As published in the Record Journal Thursday November 15, 2012
By Laurie Rich Salerno
WALLINGFORD - Town Councilor Jason Zandri, a Democrat, would like to see changes made in how town departments dispose of supplies. In a sometimes heated Town Council meeting Tuesday, Zandri pressed Mayor William W. Dickinson Jr., Comptroller Jim Bose and Public Utilities Director George Adair on the procedures followed.
He used the Electric Division’s recent replacement of 39 ornamental streetlights as an example. Zandri said the department sent the poles directly to a scrap metal dealer with which it has a standing contract rather than reselling them. He said that he believes that, under town ordinances, Adair should have gone to the mayor, comptroller or purchasing agent Sal Amadeo for resale opportunities before choosing to scrap them.
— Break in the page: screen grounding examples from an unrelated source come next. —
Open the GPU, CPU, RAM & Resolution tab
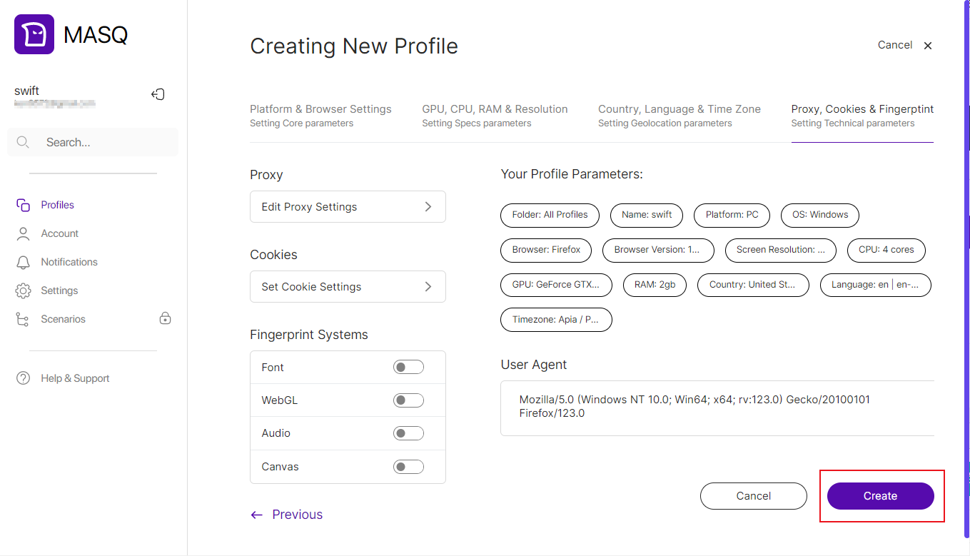 coord(495,116)
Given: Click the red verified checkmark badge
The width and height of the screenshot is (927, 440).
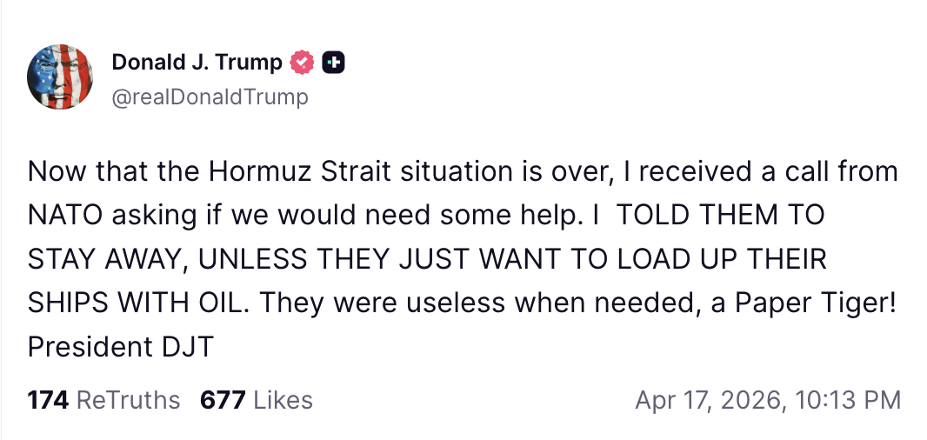Looking at the screenshot, I should 302,63.
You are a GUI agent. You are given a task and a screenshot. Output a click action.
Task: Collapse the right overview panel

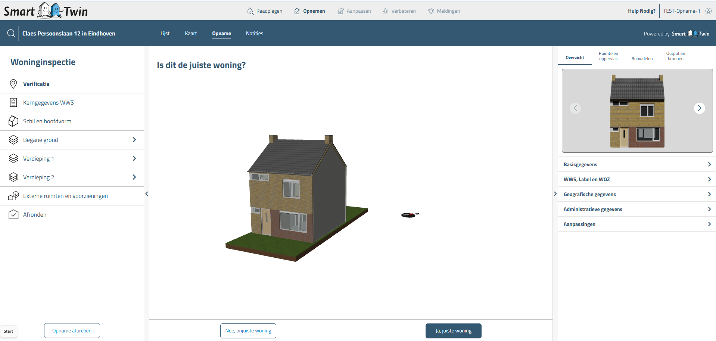point(555,194)
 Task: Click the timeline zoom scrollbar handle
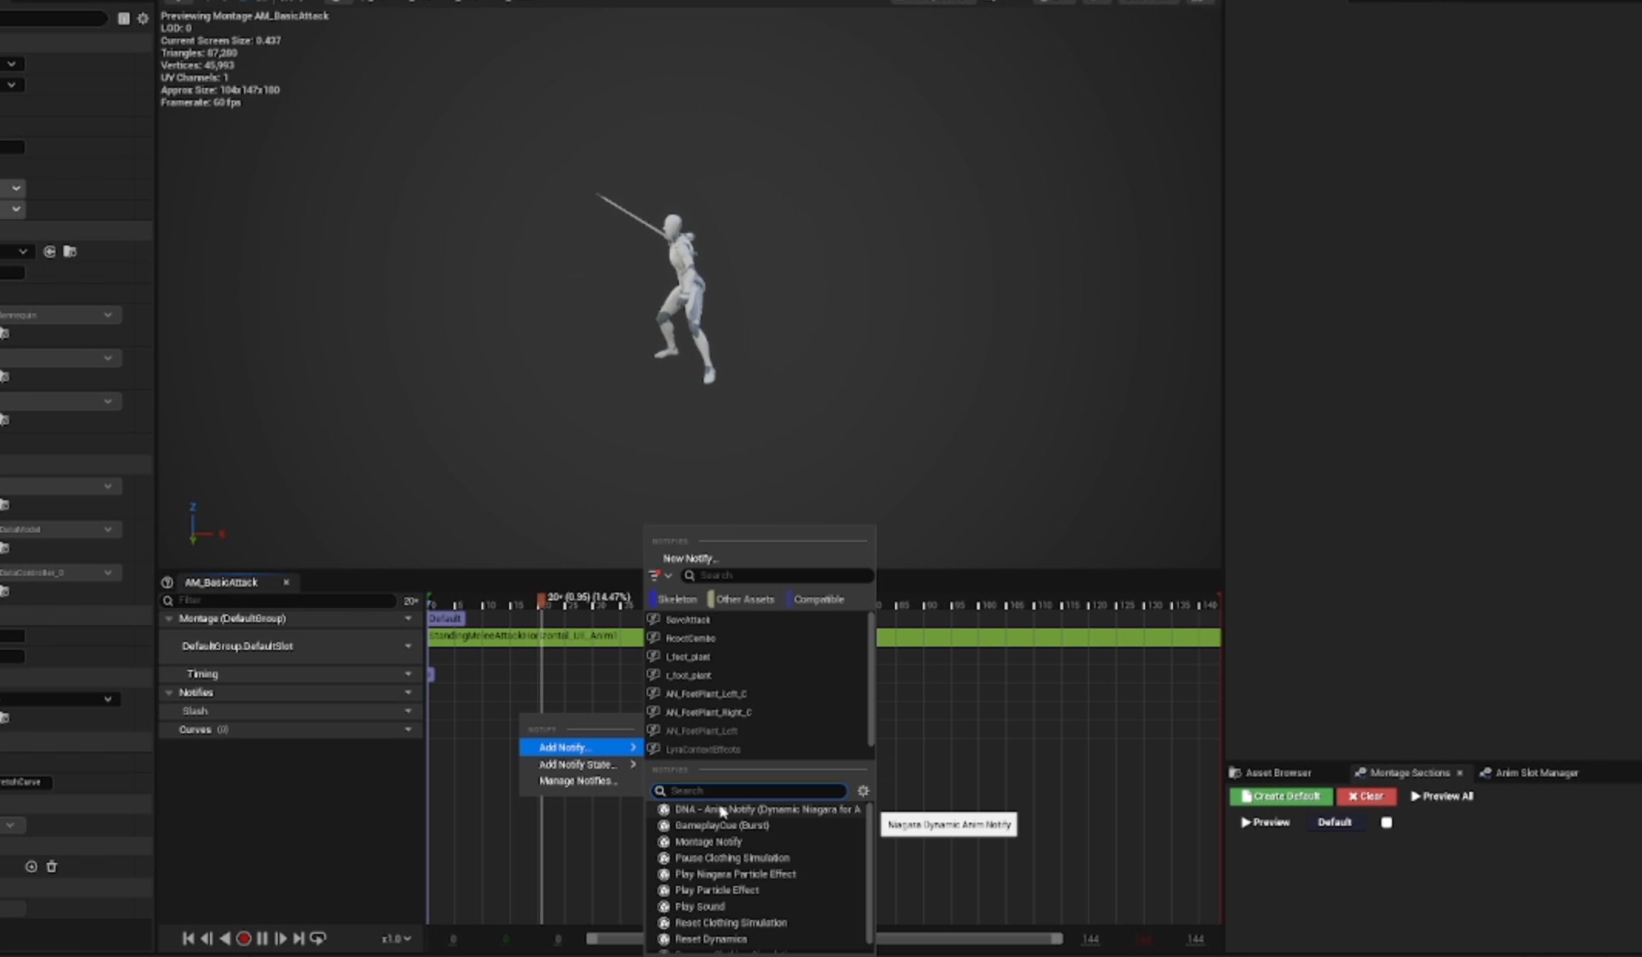pos(965,938)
“I thought that the procedure in town was when any asset is to be retired in town it has to go through the Purchasing Department,” Zandri said.
Zandri quoted a town ordinance that says the town’s purchasing agent is required to, “with the approval of the mayor, to transfer to or between departments or agencies or to sell supplies and equipment determined, after consultation with the head of the department, office or agency concerned, to be surplus, obsolete, or unused.”
Adair said the items were not viable assets and did not need to go through that process.
“Given their status, I don’t view these old, taken-out-of-service streetlight posts as supplies, materials or equipment, nor do they really qualify as surplus obsolete or unused. They’re damaged, unsafe to maintain, undesirable and appropriately viewed as scrap,” Adair said. “I don’t think the question quite fits.”
Most of the 39 lights, installed in 1991 in a first wave of streetscaping, were operational, but Adair said they were valueless, with poor wiring and damage to the poles from general wear and tear and snowplows, and were made in a way that wiring at the base could only be accessed in a clumsy and sometimes dangerous fashion. Electric workers had to lift and hold the 50-pound base rather than simply take off a panel, which is the way the replacement streetlights are accessed. “You’re determining that these had no value, I’m just trying to figure out the procedure here. Is it the purview of the department?” Zandri asked, saying he still feels Amadeo should make that call according to the ordinance. And the ordinance should be changed if it’s not viable, he said.
“The purchasing office doesn’t’ have the expertise to determine a lot of things like that ... You have to rely on the department,” Dickinson said. “We’re talking about something that does not have a functioning value here. We could not do business if everything — all scrap that’s determined to be trash —has to first be discussed with the mayor and purchasing agent. It was never meant to be that.”
Bose acknowledged that there should be more of a paper trail to such discussions by department heads and the Purchasing Department. He said he knew there had been discussions between Adair and Amadeo, but they weren’t documented.
“It’s probably something we’re going to have to improve upon,” Bose said, saying would follow up with department heads. “There’s just got to be something to see if we can document about how we go about the process. ... It could just be a form; we’ll toss something around.” Zandri said Wednesday that he would continue his push to get the process codified, and was planning to move that council recommend the mayor formalize the procedure for these things around the rules in the charter,” Zandri said.